Please filter the data down to the lines that include the word "window" and copy them.
********************
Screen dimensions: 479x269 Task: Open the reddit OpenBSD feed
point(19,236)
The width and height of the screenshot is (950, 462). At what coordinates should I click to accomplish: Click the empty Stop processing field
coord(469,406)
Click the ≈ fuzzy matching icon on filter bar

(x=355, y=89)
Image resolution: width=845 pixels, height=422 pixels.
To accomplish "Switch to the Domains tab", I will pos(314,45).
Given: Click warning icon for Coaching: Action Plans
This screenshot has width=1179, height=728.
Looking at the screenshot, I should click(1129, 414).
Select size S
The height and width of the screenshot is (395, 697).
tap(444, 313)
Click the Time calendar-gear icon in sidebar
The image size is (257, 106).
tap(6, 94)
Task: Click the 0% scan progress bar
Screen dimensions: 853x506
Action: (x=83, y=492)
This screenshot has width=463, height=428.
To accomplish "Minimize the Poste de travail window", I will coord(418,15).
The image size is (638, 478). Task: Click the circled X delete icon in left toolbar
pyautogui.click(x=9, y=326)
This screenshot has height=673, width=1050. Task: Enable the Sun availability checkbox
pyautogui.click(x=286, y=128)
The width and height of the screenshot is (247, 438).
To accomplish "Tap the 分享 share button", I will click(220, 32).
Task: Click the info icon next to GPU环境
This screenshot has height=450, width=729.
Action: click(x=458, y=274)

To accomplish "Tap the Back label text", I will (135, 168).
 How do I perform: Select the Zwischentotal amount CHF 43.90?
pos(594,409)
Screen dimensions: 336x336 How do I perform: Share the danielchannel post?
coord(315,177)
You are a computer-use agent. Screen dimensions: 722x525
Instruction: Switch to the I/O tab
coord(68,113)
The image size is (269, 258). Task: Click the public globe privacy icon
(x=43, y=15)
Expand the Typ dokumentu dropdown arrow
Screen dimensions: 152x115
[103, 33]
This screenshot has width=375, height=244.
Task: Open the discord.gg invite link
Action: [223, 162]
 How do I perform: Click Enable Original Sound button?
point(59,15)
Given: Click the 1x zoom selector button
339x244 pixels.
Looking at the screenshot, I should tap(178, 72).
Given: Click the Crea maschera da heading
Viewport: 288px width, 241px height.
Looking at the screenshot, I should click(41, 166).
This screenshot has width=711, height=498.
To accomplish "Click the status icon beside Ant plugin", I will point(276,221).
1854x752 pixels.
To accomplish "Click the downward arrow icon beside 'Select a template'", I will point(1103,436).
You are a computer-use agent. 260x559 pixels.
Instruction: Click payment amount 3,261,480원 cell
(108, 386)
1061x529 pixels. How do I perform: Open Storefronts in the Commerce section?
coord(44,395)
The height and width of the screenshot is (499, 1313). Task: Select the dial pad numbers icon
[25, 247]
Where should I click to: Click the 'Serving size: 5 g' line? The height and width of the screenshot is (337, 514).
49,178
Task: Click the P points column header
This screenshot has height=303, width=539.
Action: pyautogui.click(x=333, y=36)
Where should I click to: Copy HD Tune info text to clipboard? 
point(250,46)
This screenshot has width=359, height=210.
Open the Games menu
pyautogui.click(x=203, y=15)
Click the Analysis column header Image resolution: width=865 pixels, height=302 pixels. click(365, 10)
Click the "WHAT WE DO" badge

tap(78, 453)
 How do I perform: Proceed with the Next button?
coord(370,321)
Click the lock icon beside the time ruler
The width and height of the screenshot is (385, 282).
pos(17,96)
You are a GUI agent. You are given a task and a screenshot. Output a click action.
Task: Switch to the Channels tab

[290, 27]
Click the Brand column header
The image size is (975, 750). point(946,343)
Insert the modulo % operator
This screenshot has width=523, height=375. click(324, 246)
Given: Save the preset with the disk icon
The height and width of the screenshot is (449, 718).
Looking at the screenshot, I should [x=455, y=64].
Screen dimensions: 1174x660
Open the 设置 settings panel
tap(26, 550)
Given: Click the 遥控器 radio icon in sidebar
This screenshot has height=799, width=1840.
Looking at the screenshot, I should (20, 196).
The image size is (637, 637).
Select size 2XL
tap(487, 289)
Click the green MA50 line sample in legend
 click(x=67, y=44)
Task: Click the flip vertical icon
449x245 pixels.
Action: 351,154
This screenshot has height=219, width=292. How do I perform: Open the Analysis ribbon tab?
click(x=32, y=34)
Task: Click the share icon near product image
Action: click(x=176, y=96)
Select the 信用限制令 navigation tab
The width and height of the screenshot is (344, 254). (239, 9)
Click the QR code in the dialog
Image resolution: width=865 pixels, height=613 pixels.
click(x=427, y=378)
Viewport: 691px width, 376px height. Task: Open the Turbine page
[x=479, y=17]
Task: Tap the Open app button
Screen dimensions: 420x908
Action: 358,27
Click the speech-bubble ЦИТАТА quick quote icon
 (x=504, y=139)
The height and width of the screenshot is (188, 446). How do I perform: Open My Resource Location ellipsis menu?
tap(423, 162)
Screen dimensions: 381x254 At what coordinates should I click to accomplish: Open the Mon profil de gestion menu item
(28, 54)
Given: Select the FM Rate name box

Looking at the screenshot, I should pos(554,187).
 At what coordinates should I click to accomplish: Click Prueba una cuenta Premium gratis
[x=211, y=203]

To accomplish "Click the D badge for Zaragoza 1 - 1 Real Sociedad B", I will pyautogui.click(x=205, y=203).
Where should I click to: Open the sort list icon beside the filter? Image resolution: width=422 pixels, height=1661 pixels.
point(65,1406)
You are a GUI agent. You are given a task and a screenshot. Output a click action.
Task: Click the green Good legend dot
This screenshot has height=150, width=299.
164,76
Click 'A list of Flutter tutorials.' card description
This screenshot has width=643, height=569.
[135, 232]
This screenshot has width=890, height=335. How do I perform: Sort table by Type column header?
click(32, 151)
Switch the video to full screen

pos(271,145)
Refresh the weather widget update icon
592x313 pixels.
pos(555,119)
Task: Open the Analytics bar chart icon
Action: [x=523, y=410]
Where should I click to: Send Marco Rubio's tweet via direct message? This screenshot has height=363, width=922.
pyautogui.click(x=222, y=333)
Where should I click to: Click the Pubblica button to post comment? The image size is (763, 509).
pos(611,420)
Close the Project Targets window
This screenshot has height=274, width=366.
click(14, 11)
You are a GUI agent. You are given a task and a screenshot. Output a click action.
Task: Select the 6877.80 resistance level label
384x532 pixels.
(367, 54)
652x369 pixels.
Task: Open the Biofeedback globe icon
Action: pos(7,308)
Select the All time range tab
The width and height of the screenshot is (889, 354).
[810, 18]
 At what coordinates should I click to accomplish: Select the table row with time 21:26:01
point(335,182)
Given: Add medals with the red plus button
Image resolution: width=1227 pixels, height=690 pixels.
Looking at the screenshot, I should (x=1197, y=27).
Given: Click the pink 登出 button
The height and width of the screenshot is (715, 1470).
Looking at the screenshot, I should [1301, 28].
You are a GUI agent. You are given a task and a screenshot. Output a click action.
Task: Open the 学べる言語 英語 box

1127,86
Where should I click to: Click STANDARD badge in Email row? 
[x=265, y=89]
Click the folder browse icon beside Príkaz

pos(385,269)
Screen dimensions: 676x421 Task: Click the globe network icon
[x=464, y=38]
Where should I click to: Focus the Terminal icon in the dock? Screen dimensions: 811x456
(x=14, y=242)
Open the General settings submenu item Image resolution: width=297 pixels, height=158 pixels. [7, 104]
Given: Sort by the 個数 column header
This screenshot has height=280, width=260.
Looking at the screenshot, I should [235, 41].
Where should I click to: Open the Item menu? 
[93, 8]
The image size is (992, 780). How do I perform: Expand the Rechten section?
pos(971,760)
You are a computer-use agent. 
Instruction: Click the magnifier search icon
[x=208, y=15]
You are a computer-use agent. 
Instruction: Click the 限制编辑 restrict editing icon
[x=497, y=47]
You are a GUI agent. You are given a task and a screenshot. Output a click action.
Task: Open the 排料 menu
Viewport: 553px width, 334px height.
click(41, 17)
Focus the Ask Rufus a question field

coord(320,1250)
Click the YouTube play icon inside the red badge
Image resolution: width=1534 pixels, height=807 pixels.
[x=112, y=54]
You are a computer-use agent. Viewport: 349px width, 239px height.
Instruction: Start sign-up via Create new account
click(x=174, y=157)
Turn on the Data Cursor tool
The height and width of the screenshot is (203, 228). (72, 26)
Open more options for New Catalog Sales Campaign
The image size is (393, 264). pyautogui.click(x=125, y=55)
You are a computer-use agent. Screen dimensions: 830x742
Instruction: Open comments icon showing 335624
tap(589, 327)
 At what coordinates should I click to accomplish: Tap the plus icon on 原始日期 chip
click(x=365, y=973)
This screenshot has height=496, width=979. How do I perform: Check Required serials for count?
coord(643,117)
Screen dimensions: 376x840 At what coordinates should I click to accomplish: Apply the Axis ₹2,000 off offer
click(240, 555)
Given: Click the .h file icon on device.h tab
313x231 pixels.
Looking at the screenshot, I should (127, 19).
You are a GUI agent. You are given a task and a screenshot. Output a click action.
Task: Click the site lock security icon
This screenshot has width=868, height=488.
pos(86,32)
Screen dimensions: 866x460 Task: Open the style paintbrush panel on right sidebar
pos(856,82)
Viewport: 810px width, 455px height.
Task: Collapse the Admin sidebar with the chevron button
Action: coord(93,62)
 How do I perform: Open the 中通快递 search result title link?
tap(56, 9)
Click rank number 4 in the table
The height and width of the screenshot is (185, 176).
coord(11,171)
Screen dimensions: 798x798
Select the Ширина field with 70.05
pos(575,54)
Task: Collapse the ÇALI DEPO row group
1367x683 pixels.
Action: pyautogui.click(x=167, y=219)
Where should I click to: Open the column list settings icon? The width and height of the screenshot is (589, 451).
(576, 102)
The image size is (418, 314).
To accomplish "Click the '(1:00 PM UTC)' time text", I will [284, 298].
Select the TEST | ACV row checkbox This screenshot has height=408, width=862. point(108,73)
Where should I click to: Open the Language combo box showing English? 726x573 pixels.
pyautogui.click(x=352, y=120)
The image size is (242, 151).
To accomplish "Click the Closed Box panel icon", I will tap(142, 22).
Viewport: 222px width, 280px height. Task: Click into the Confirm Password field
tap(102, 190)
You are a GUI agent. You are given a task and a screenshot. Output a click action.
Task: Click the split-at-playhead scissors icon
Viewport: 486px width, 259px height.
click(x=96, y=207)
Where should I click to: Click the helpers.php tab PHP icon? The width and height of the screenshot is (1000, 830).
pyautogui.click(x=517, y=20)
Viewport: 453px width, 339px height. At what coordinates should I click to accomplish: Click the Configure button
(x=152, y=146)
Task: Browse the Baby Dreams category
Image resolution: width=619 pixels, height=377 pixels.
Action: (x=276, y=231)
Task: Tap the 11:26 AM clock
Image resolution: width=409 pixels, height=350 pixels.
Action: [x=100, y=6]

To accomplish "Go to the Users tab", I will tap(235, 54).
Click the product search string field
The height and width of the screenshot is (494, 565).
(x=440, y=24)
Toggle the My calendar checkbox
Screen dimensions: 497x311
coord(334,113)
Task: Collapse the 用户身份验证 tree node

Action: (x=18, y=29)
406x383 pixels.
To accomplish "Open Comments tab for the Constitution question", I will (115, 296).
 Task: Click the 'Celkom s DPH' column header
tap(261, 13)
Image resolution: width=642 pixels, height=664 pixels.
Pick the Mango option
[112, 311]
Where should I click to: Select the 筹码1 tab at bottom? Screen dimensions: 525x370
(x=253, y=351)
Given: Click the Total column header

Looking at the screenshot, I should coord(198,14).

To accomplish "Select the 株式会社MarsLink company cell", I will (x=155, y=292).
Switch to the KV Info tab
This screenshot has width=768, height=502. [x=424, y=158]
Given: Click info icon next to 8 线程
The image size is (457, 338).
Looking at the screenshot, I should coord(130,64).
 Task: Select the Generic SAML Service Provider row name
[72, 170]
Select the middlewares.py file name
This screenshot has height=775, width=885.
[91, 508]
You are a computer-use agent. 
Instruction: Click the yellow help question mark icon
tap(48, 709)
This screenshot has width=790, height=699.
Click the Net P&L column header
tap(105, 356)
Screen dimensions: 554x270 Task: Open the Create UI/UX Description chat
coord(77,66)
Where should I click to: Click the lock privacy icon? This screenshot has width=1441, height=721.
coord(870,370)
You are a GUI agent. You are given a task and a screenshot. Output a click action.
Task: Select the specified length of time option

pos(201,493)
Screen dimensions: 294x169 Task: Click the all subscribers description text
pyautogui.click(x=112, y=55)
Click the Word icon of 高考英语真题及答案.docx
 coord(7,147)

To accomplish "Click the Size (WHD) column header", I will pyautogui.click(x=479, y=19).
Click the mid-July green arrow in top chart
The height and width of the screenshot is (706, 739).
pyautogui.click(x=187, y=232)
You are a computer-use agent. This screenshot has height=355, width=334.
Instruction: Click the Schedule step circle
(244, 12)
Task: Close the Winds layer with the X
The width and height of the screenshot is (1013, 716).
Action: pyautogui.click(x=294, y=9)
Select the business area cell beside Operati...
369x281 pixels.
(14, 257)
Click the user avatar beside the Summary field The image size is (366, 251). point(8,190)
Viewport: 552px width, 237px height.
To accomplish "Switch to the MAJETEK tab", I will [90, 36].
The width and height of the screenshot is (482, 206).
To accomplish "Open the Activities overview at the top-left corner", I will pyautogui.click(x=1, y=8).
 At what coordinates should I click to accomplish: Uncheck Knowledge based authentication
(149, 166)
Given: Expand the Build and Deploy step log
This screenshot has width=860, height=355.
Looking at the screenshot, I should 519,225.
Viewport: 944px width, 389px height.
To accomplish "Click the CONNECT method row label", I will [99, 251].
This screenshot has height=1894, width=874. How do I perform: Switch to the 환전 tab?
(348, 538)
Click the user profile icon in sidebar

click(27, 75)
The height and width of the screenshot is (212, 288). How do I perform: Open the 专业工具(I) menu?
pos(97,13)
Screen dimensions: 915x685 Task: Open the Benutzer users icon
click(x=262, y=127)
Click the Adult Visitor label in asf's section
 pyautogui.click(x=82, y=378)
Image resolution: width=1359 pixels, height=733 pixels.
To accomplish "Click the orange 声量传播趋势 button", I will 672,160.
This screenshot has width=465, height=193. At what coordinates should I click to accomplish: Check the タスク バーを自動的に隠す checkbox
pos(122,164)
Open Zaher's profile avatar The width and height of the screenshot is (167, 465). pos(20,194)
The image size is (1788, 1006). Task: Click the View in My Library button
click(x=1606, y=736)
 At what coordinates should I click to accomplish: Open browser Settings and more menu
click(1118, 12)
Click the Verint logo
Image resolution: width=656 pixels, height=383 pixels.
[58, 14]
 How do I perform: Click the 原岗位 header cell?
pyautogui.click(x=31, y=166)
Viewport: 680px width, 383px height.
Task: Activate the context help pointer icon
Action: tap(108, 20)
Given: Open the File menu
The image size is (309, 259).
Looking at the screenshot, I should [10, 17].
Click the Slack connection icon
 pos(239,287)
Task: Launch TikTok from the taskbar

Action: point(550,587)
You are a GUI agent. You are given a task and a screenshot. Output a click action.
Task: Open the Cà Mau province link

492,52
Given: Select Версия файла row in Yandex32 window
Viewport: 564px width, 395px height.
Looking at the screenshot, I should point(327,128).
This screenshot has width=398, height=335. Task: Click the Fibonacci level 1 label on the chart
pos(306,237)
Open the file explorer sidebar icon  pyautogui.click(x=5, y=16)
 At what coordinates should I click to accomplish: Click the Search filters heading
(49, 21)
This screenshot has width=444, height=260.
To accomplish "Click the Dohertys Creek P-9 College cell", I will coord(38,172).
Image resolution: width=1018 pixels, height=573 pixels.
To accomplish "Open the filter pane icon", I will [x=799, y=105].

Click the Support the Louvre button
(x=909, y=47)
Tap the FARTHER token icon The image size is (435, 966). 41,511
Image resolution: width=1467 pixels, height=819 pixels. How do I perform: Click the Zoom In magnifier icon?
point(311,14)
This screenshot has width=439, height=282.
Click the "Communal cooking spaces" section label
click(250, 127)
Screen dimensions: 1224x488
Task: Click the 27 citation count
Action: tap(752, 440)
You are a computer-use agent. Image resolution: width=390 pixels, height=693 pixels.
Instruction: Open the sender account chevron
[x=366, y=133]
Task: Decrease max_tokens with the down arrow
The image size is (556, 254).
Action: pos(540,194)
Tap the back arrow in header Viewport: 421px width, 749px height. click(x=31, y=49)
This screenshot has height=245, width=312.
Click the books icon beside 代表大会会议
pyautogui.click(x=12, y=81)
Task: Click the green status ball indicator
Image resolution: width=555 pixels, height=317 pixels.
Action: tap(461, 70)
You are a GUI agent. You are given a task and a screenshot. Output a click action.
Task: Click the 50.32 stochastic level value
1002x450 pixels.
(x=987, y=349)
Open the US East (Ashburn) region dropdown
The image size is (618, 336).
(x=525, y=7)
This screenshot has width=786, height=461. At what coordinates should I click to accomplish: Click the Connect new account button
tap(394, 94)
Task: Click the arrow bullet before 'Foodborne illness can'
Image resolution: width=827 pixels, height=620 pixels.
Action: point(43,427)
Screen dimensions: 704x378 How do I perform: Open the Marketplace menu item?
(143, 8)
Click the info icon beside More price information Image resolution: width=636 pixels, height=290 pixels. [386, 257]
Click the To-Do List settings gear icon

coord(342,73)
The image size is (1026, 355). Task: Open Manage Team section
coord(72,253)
********************
COMPLETED EXERCISE
To accomplish "Minimize the Poste de travail window", I will coord(418,15).
Close the Project Targets window
Given: Select Версия файла row in Yandex32 window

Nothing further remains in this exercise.